Always on St. Generic’s night there was music. Uncle Finnbar twanged his Jew’s Harp. A masochistic aunt played the accordion, a cousin sang “The Fairy Glen” until interrupted by Uncle Levon, who favored “Wooly Bully”. Auntie Colleen, who had got onto the Jamaican Rum sang a song about Bleeding Kidneys and Infirmaries, and then another in which she employed every nasty word she’d learned as a Librarian and then everybody chuckled approvingly; and I went to bed. Looking through my ice-wreathed window, out into the moonlight and the endless sepia-stained stream, I could see the luminous joy radiating from the windows of all the other cottages and cabins in our town, and hear the music and comforting voices rising up from the station they call The Bridge and sweeping through the canyons and hills, sweetening and lifting the chilly veil of night. I climbed into bed, mumbled words of gratitude to the close and loving darkness, and then I slept.

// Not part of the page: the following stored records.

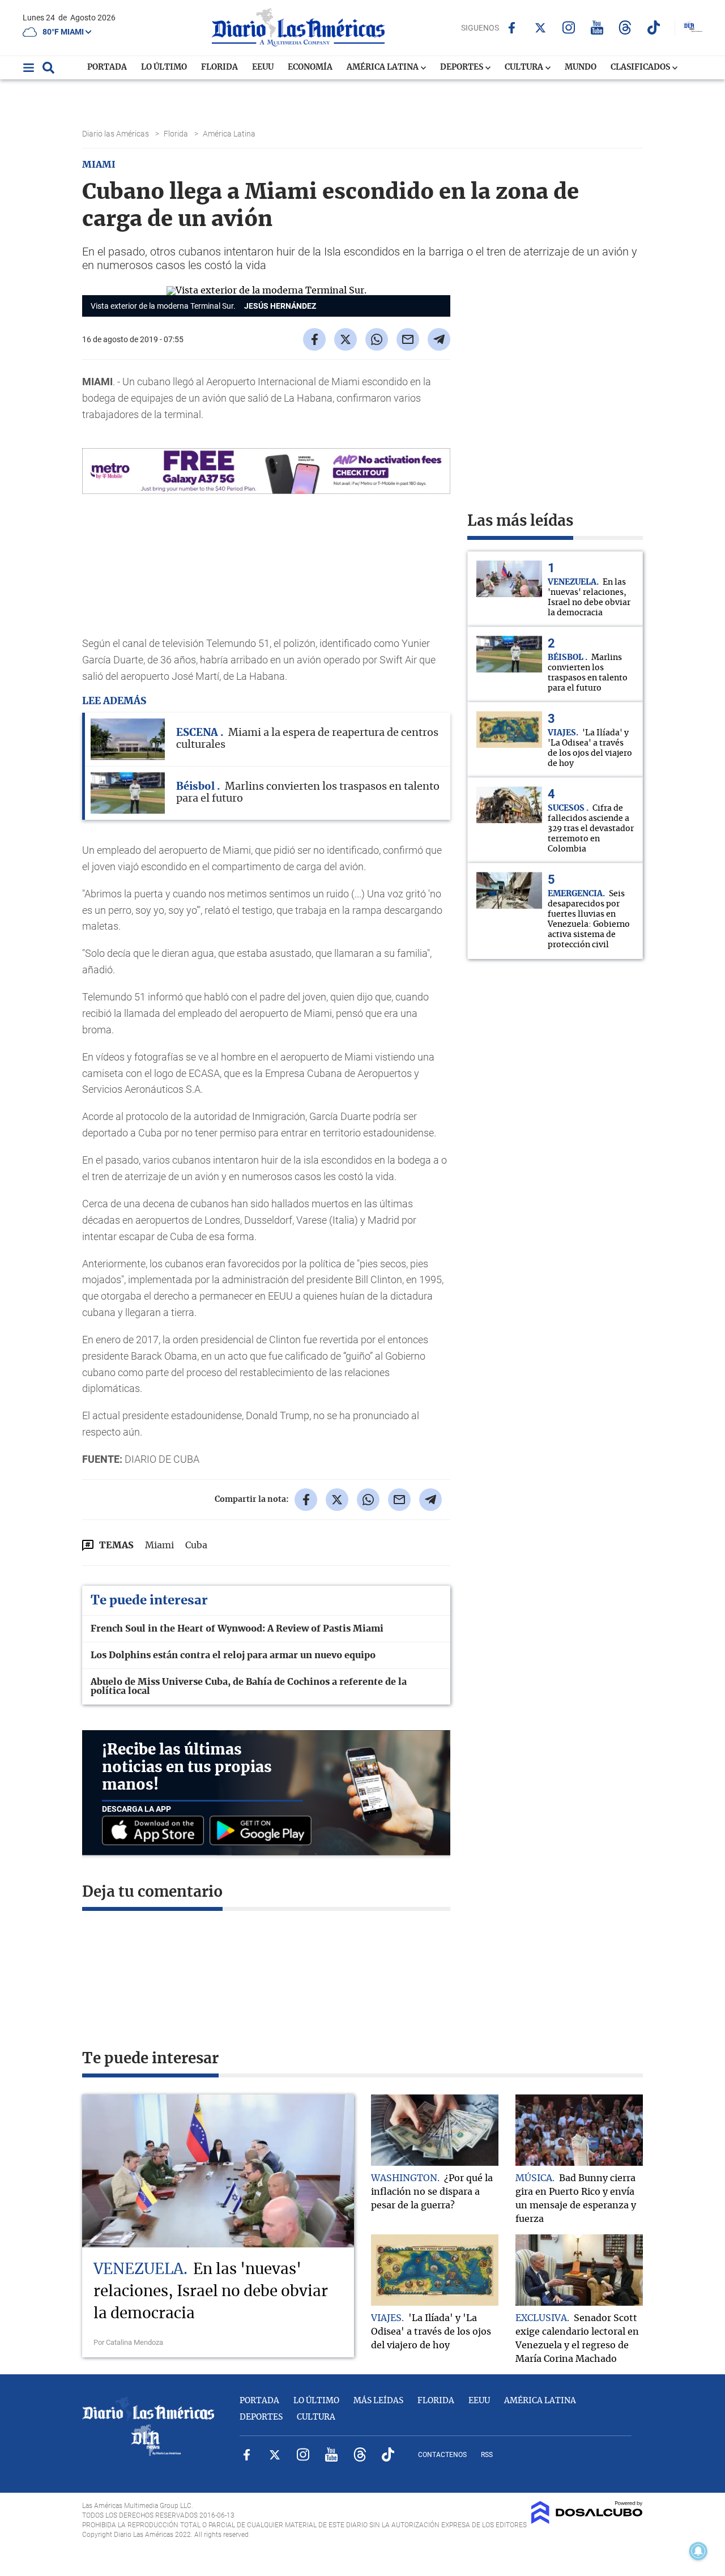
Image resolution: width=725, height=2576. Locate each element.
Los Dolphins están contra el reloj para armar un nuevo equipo (233, 1655)
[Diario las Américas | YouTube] (597, 27)
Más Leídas (378, 2401)
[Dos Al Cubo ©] (587, 2521)
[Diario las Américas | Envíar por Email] (407, 339)
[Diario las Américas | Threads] (625, 27)
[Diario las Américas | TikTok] (653, 27)
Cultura (525, 67)
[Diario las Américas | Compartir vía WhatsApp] (376, 339)
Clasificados (641, 67)
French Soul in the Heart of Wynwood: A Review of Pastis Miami (237, 1628)
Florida (219, 67)
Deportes (462, 67)
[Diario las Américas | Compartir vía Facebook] (314, 339)
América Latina (383, 67)
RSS (487, 2455)
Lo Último (164, 67)
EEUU (263, 67)
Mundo (580, 67)
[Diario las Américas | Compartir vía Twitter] (345, 339)
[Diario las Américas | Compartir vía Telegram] (439, 339)
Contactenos (442, 2455)
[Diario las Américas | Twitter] (540, 27)
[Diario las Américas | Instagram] (568, 27)
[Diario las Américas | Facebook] (512, 27)
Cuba (196, 1545)
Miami (159, 1545)
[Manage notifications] (698, 2551)
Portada (107, 67)
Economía (310, 67)
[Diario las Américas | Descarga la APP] (156, 1831)
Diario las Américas (116, 133)
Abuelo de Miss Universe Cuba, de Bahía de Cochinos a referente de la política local (249, 1686)
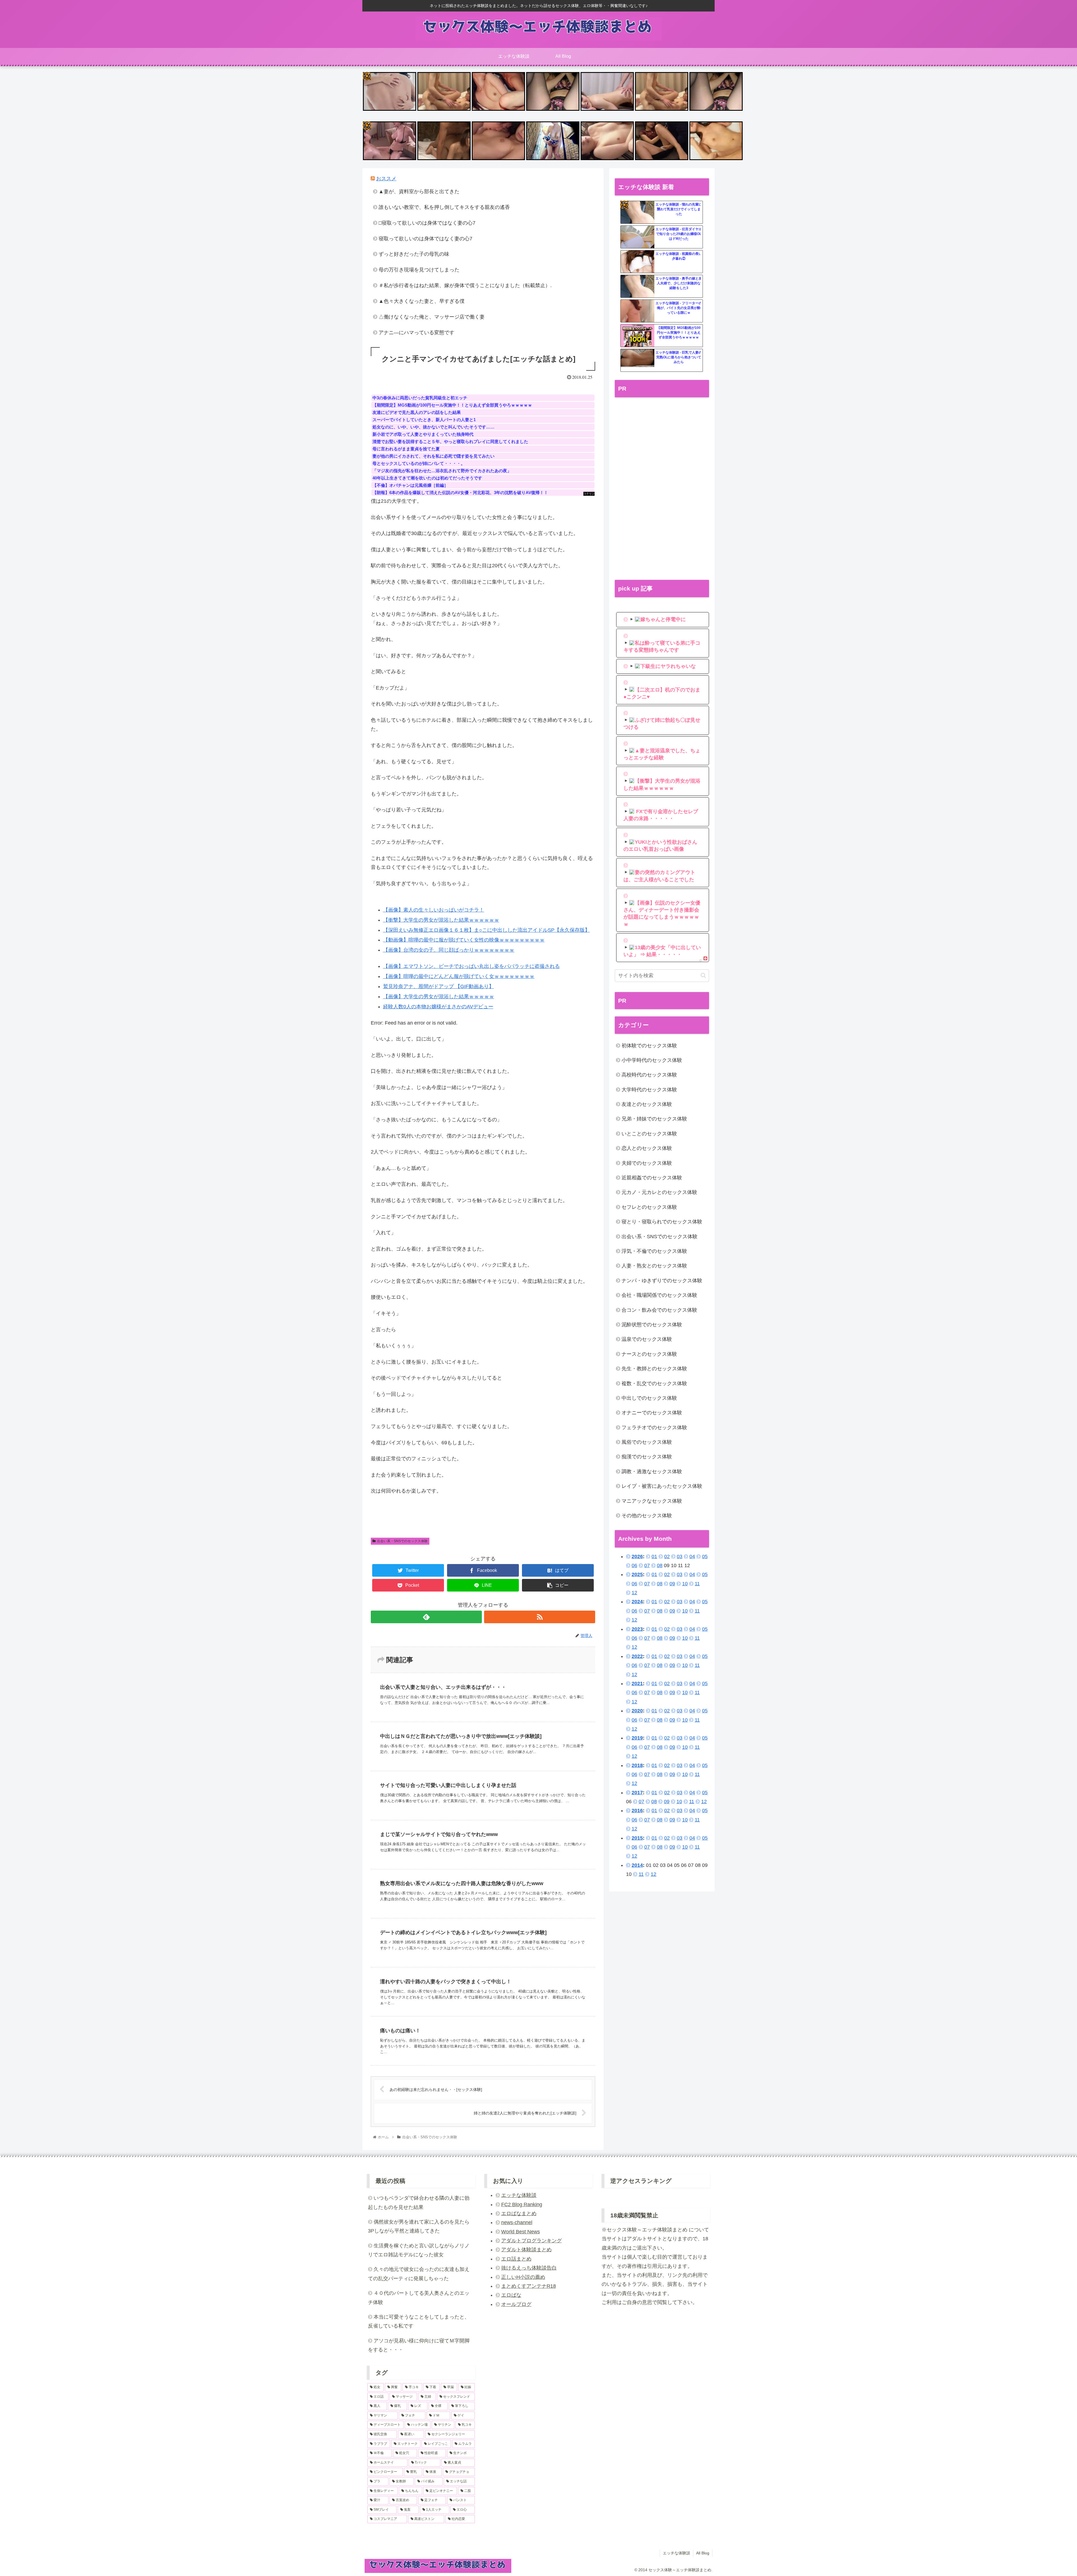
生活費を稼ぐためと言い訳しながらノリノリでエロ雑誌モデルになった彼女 (419, 2250)
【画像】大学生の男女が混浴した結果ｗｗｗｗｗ (438, 996)
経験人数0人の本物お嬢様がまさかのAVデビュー (438, 1006)
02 (667, 1556)
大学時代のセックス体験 (649, 1089)
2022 (637, 1656)
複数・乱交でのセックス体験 (654, 1383)
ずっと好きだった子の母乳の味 (414, 254)
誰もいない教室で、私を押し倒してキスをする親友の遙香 (444, 207)
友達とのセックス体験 (647, 1104)
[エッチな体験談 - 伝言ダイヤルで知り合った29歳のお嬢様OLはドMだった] (637, 237)
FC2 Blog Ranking (521, 2204)
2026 (637, 1556)
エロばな (511, 2295)
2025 (637, 1574)
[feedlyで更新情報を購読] (426, 1617)
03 (679, 1556)
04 (692, 1556)
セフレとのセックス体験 (649, 1207)
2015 (637, 1838)
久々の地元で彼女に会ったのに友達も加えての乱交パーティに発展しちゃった (419, 2273)
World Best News (520, 2231)
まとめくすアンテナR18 (528, 2286)
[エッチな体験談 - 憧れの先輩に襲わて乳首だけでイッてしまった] (637, 212)
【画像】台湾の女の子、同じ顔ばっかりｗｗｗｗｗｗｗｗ (448, 950)
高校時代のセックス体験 (649, 1075)
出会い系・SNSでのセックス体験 (402, 1541)
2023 (637, 1629)
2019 (637, 1738)
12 (634, 1592)
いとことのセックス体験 (649, 1133)
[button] (703, 975)
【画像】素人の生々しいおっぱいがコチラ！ (433, 910)
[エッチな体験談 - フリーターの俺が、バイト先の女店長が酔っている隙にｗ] (637, 311)
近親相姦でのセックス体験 (652, 1177)
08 (659, 1565)
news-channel (516, 2222)
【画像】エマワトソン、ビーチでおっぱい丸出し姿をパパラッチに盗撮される (471, 966)
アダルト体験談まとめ (526, 2249)
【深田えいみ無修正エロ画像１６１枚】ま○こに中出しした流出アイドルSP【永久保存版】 (486, 930)
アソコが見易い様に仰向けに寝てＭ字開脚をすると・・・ (419, 2345)
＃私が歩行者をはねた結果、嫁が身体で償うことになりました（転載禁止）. (465, 285)
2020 (637, 1711)
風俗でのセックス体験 (647, 1442)
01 (654, 1556)
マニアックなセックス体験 (652, 1501)
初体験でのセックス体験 (649, 1045)
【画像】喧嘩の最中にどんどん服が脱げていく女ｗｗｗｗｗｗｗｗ (459, 976)
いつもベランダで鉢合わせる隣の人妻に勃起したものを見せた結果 (419, 2202)
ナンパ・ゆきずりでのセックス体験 (662, 1280)
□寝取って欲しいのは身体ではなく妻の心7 (427, 223)
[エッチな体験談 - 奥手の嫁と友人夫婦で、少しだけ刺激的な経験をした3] (637, 286)
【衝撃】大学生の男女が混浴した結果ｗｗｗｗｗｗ (441, 920)
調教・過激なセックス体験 (652, 1471)
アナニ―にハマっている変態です (416, 332)
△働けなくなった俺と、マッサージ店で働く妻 (432, 317)
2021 (637, 1683)
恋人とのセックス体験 (647, 1148)
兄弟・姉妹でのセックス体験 (654, 1119)
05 (705, 1556)
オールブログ (516, 2304)
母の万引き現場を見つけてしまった (419, 270)
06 (634, 1565)
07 (647, 1565)
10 (685, 1583)
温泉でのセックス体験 (647, 1339)
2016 (637, 1810)
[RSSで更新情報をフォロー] (539, 1617)
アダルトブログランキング (531, 2240)
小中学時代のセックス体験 (652, 1060)
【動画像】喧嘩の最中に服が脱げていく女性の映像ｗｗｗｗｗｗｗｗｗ (464, 940)
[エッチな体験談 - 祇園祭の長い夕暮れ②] (637, 261)
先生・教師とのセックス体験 (654, 1368)
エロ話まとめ (516, 2259)
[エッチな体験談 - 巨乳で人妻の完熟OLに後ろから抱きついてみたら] (637, 360)
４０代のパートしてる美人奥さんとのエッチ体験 (419, 2297)
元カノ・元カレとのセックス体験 (659, 1192)
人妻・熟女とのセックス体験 (654, 1266)
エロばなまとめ (519, 2213)
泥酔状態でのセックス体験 (652, 1324)
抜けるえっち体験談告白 (529, 2268)
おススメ (386, 178)
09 (672, 1583)
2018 (637, 1765)
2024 (637, 1601)
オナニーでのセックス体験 (652, 1412)
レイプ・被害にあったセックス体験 (662, 1486)
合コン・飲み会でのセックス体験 (659, 1310)
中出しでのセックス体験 (649, 1398)
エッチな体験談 (519, 2195)
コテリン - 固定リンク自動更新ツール (367, 76)
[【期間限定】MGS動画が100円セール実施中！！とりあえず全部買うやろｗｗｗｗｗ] (637, 335)
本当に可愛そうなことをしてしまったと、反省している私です (419, 2321)
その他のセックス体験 (647, 1515)
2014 (637, 1865)
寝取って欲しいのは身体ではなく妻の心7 (425, 238)
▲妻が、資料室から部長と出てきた (419, 191)
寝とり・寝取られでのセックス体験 (662, 1221)
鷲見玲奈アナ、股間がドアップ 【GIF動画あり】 (438, 986)
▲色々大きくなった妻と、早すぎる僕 (421, 301)
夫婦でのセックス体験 (647, 1163)
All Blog (702, 2553)
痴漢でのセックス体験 (647, 1456)
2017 (637, 1792)
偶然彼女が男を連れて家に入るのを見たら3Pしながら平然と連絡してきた (419, 2226)
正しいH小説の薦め (523, 2277)
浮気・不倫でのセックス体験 (654, 1251)
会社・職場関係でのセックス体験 (659, 1295)
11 (697, 1583)
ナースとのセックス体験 (649, 1354)
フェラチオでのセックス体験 (654, 1427)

Note: No animals were injured, mistreated, or humiliated during the creation or production of any part of the above parody, (with the exception of the Staffordshires who were overrun by frightened cows, deservingly so, after having decimated the Manx the morning before, just after she caught the cockatoo napping between Aunt Gwyn’s legs as she lay on the day bed.)